The north wind brought a sound down from the peaks, a high-pitched squeal I can only liken to that of a pig in the slaughterhouse, an ear-piercing shriek that did not strike me as human, and for a terrifying moment I was convinced it was not Typhoeus’s children, but Typhoeus himself who was coming for Kearns’s “bait.” I pictured the magnificum descending the mountainside, pale flesh glistening and covered in wickedly sharp spines, slathering maw agape and dripping shining globs of pwdre ser, a black behemoth with twice the reach of a man and three times the height, and a face that was utterly blank, a face that was not a face, the faceless face that caused Pierre Lebroque to cry in the agony of perfect recognition, “Nullité! That is all it is! Nothing, nothing, nothing!”
That first shrill call was answered by another, and then another, each from a different direction, and they were drawing closer, the calls coming quicker but in shorter duration, until they resembled the short, hysterical bursts of hyenas on the hunt. Then, abruptly, nothing but the wind. It was terrible sitting there, not knowing what was happening outside. For all I knew, they could have been just outside, waiting for some signal before they sprang. I dropped one hand to the ground and groped about for a rock, a stick, anything I might use as a weapon. In my mind’s eye I saw Mr. Kendall leaping down the stairs, his black eyes filling my vision.
And then I heard, very distinctly, a ripping sound and a loud crunch, the way the leg bone of a chicken sounds when you rip it from the carcass. Something—well, more than one thing—was sobbing, a horrible, snuffling, hiccupping kind of wail—the tears of damnation, the bitter despair of the pit, and I knew that they were eating her, tearing her to pieces and stuffing the dripping offal into their mouths, gnashing with fury, chomping with such desperate hunger that more than one had already chewed their own tongues in half. And from his mountain throne Typhoeus magnificum, the magnificent father, looked down upon his children, and smiled.

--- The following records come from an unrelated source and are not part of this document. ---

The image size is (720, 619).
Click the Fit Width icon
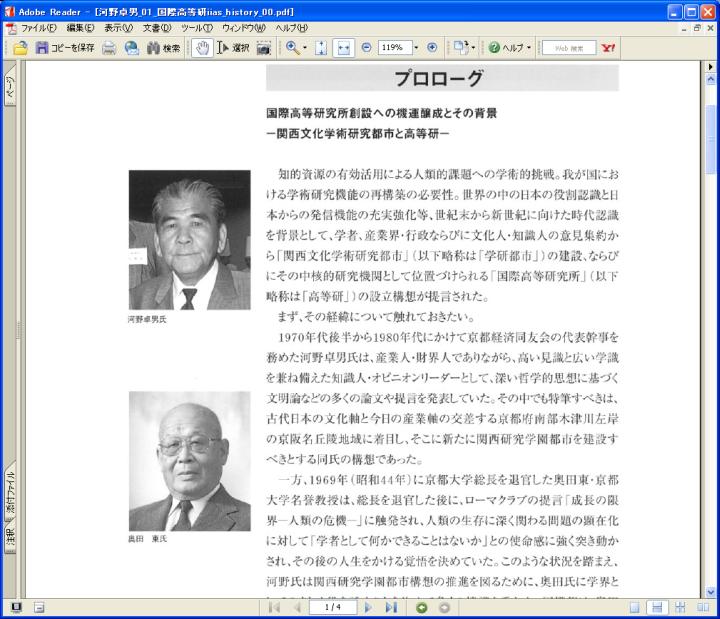[343, 48]
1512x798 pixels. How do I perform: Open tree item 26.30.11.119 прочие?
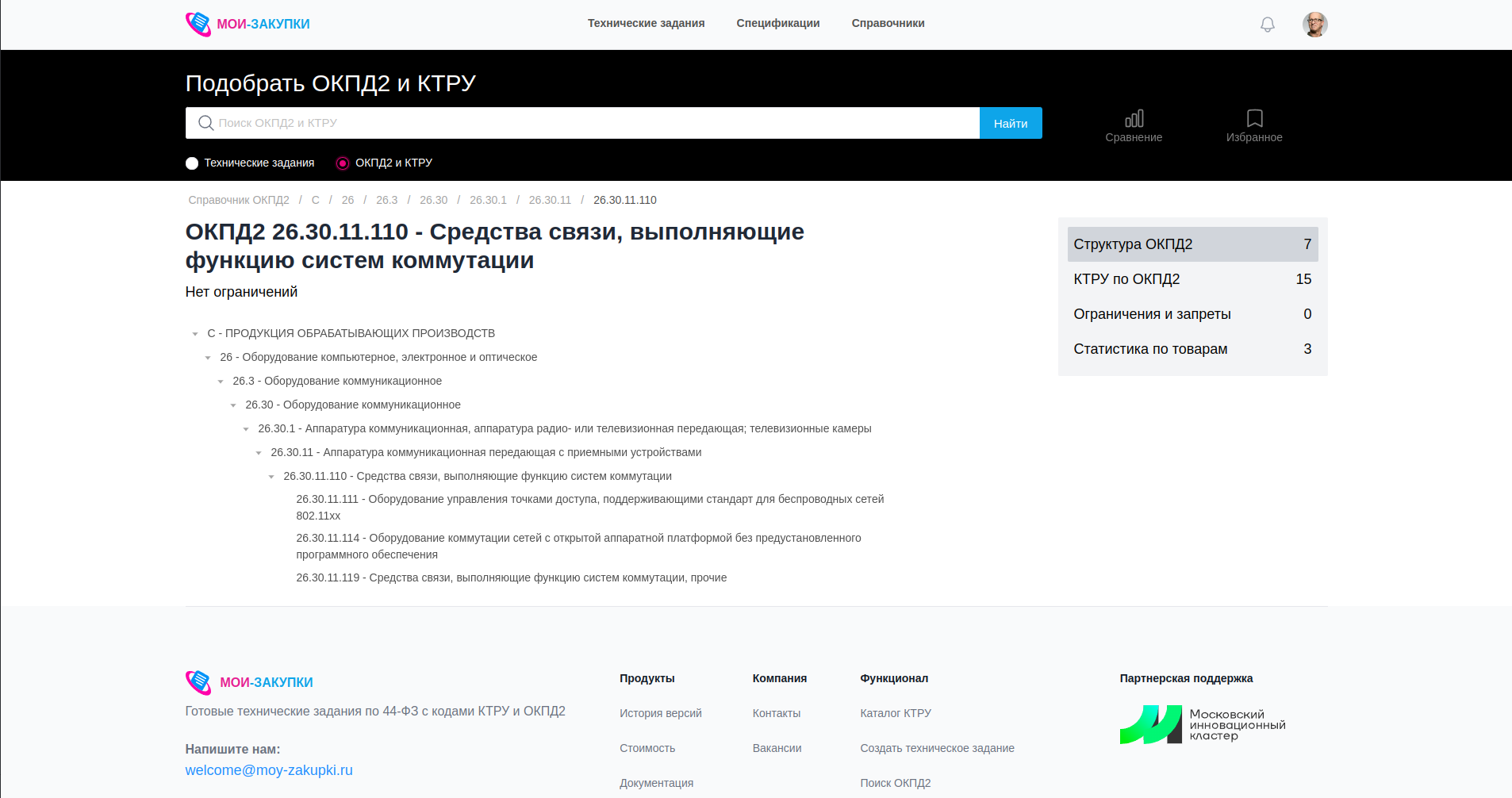click(x=511, y=577)
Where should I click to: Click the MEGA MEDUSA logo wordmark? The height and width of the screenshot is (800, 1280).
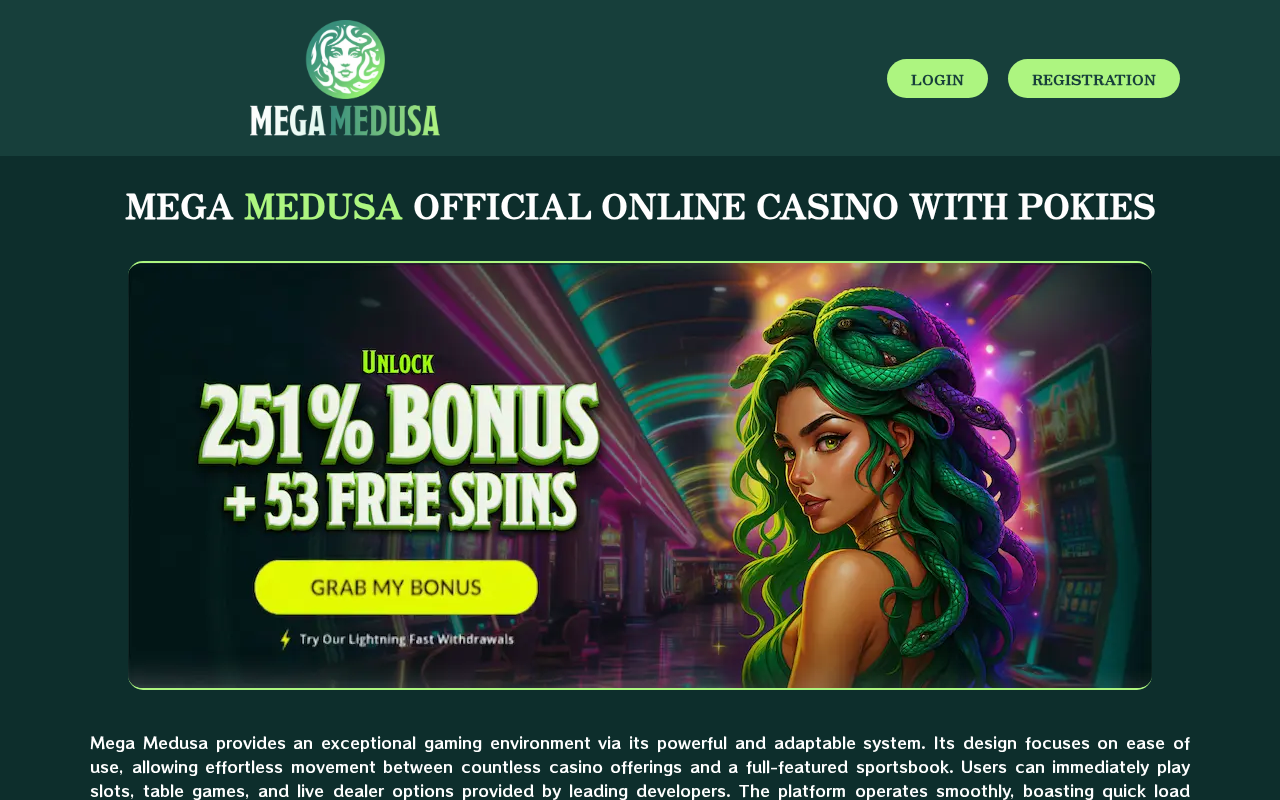point(345,120)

Kearns cried down from his post, giving the waited for signal. I heard only six shots, two from Kearns’s rifle, the rest from Warthrop’s revolver, but their echoes scampered and skittered along the pass, chasing one another down to the bottom. I cried out softly when a large shadow flitted across the opening, and then I realized it was Awaale, running toward the site of the slaughter. I stood up and went outside. I felt no fear now, only the familiar, sickening curiosity to see what should not be seen, what most would not want to see, but what I had to see.
There were four bodies where before there had been one, all of them draped over one another in a confusing jumble of limbs. I had to step over a rivulet of blood worming its way down the slope.
“Very nice work, Warthrop,” John Kearns was saying. “Four to my two. I’d no idea you were such a fine shot.”
“But how can this be?” Awaale said, his voice shaking with revulsion and wonder. “This woman is very old, yet she is heavy with child.”
“It isn’t a child she’s heavy with,” said Kearns with a smile. “Stand back, gentlemen, and I will show you.”
He pulled a bowie knife from his boot and bent over the old woman, who lay curled on her side, blood pooling beneath her mat of steel gray hair.Kearns did not stab her. He made a quick, shallow incision in her abdomen and then hopped back. The cut pulsed once, and then her stomach blew open with a loud pop! spewing a fine, clear mist and a foul-smelling soup of watery blood and atrophied entrails. Kearns laughed heartily and said, “You see? She isn’t pregnant. She’s just got a terrible case of the winds!”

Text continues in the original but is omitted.